> _WORK REQUIRED_:
Render as a numbered list, omitting blank lines, the lines from the one containing "The height and width of the screenshot is (621, 690)." up to and including the one containing "coord(642,115)".

> _DATA IN THIS EXERCISE_:
========

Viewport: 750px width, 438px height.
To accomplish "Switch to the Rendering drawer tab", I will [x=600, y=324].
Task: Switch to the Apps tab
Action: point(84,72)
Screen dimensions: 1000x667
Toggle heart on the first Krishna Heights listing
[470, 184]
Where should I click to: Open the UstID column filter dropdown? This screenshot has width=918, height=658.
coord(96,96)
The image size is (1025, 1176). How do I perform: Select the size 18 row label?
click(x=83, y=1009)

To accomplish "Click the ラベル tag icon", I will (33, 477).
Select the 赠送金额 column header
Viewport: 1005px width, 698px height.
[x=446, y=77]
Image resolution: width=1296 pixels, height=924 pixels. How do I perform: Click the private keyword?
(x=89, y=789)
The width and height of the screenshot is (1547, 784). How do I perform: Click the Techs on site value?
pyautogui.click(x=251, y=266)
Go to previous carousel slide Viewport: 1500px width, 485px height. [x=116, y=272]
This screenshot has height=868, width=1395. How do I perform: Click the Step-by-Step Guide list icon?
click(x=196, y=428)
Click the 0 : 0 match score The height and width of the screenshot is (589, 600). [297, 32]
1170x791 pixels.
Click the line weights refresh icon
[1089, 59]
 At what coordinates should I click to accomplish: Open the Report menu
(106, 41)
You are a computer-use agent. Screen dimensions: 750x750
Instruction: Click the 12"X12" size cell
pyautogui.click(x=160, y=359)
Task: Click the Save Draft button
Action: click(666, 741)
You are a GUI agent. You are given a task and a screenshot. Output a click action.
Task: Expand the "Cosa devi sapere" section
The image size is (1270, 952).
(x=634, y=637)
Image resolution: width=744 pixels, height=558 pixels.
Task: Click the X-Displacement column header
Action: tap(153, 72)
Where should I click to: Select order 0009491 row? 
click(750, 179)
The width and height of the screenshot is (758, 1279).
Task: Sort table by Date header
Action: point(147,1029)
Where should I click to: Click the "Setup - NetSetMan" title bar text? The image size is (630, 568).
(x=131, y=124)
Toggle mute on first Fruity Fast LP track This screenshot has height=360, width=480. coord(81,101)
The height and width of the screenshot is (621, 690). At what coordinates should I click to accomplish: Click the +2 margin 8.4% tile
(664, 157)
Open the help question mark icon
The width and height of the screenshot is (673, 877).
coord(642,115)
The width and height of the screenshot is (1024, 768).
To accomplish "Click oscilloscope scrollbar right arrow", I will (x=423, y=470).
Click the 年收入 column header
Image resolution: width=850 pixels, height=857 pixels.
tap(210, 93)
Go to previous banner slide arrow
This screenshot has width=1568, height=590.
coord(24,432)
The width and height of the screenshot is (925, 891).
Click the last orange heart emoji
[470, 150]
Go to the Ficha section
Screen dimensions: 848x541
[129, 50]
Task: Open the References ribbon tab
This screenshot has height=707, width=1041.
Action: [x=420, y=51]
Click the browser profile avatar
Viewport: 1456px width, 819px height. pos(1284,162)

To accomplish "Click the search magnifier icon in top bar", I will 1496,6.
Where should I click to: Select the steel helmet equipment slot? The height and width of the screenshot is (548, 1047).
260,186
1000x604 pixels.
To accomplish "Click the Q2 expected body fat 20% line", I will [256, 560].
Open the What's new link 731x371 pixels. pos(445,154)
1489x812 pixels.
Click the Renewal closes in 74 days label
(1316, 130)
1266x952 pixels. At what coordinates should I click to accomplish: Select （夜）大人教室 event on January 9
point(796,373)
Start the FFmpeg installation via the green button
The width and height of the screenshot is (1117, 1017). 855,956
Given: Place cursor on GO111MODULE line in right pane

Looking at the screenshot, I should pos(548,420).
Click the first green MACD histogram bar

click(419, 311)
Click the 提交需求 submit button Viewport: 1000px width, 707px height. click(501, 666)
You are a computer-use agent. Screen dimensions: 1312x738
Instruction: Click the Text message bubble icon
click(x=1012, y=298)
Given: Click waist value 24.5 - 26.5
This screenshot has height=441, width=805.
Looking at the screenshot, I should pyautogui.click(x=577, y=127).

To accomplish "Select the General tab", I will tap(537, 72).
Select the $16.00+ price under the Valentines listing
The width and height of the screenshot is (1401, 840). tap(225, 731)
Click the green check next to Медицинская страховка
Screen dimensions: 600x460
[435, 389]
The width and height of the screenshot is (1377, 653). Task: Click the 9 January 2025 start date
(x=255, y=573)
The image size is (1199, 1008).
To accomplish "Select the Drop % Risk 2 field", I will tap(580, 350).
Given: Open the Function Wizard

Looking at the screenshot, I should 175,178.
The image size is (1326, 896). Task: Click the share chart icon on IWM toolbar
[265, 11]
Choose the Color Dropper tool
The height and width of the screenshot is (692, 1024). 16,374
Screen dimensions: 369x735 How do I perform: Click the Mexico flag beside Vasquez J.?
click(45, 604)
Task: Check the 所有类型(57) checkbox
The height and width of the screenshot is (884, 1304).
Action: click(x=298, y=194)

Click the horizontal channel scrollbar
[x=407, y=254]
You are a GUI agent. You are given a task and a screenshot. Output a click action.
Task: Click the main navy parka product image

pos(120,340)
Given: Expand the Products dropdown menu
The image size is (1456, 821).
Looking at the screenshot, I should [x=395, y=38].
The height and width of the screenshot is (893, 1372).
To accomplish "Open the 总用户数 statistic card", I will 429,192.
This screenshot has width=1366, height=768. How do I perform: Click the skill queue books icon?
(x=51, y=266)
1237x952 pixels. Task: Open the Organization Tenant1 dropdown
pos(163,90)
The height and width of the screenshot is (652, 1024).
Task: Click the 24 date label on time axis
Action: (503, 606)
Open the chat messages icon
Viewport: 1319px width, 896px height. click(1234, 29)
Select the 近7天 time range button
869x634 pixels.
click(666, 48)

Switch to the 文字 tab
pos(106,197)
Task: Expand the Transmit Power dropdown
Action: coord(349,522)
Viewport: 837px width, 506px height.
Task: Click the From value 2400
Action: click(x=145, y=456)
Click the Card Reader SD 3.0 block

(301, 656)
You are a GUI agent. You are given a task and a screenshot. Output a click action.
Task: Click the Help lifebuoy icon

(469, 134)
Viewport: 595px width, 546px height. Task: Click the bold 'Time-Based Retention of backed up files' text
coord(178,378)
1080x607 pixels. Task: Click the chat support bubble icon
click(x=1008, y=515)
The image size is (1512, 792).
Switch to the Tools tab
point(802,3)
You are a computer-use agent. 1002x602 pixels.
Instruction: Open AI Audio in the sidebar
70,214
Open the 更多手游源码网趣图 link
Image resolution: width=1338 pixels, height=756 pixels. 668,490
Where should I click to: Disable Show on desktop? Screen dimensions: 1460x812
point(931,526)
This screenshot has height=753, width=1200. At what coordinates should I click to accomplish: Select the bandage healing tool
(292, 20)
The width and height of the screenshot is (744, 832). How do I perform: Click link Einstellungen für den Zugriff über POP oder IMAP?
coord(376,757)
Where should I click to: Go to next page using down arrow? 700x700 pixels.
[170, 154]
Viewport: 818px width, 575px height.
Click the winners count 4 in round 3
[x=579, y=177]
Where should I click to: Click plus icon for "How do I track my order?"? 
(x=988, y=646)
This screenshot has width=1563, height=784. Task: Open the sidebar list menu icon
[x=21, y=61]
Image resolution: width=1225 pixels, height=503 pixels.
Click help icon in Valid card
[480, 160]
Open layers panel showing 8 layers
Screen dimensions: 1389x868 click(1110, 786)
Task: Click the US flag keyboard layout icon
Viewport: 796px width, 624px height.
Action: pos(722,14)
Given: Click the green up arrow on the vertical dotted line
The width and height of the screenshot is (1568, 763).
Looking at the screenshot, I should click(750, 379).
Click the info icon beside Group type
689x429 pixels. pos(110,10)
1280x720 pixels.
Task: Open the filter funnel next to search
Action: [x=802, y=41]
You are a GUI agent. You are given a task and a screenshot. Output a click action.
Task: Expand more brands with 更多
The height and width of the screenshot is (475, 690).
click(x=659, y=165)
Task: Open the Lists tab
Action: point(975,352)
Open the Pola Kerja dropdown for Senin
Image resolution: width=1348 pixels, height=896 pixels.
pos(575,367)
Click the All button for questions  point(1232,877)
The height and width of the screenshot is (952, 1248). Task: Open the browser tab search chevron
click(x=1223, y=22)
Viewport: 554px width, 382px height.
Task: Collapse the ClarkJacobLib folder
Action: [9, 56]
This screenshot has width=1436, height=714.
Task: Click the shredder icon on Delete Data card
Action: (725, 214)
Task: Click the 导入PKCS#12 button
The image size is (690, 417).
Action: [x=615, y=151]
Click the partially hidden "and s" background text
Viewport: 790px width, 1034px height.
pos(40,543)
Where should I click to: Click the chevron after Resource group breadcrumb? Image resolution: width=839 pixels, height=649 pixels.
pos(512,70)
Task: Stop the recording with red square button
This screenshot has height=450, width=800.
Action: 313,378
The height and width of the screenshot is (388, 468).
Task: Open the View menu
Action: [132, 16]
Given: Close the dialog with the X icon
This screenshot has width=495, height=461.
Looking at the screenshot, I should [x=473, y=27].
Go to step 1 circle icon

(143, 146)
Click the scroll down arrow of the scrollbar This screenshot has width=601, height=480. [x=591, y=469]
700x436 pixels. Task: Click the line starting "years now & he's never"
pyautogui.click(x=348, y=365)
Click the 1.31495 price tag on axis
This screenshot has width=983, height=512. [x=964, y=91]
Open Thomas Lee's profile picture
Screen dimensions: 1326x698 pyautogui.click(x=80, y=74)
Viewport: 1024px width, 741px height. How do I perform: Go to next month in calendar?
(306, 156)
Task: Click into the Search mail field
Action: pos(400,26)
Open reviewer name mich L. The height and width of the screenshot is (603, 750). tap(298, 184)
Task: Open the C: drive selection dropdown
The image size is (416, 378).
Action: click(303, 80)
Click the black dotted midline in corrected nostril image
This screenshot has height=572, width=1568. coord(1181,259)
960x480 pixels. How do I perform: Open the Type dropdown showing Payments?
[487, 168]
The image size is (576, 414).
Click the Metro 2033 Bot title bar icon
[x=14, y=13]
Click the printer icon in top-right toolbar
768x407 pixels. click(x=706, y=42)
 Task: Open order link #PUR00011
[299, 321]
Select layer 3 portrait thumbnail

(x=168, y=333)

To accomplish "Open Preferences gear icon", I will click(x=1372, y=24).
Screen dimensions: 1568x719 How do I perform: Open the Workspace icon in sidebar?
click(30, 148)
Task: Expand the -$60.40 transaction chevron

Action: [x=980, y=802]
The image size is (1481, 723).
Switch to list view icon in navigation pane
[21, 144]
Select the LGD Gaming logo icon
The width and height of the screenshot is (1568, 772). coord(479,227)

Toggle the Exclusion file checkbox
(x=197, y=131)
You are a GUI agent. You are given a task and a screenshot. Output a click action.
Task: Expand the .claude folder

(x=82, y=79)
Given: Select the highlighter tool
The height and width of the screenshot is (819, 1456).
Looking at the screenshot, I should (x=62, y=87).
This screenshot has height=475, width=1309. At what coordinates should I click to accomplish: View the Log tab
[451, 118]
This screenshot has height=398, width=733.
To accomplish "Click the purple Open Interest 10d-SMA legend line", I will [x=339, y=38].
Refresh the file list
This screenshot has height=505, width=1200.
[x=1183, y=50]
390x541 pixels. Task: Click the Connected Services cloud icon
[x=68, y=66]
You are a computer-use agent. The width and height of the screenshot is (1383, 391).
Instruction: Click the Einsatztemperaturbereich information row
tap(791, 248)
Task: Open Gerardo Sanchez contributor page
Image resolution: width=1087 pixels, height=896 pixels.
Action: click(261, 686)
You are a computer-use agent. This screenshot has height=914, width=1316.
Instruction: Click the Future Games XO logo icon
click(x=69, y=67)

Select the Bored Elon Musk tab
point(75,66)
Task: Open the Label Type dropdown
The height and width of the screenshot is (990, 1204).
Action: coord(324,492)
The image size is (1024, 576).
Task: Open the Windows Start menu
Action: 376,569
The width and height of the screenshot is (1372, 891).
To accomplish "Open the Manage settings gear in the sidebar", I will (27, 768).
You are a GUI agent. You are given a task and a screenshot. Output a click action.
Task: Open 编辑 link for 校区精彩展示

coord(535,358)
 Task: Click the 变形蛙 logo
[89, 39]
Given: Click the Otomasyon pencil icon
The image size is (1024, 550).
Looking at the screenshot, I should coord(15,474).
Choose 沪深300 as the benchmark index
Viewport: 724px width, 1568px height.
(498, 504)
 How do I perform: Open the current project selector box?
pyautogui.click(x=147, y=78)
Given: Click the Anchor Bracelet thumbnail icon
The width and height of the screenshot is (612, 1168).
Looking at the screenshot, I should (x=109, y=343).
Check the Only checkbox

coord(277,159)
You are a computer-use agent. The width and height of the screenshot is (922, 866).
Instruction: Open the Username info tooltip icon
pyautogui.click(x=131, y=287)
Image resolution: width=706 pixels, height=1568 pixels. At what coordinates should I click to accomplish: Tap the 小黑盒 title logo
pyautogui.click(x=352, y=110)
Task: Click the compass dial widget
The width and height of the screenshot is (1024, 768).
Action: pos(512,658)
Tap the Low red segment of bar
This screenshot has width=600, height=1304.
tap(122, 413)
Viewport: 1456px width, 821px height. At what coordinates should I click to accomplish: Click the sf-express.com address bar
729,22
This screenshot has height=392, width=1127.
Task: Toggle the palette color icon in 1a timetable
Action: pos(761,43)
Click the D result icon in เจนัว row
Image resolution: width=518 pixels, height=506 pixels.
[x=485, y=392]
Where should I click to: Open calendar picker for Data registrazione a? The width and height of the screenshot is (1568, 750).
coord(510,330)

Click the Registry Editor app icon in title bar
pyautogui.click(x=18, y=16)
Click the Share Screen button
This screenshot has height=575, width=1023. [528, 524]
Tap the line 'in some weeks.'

========

> _TASK ANSWER_:
1. The height and width of the screenshot is (621, 690). At what coordinates should I click to accomplish: Click the +2 margin 8.4% tile
2. (664, 157)
3. Open the help question mark icon
4. The width and height of the screenshot is (673, 877).
5. coord(642,115)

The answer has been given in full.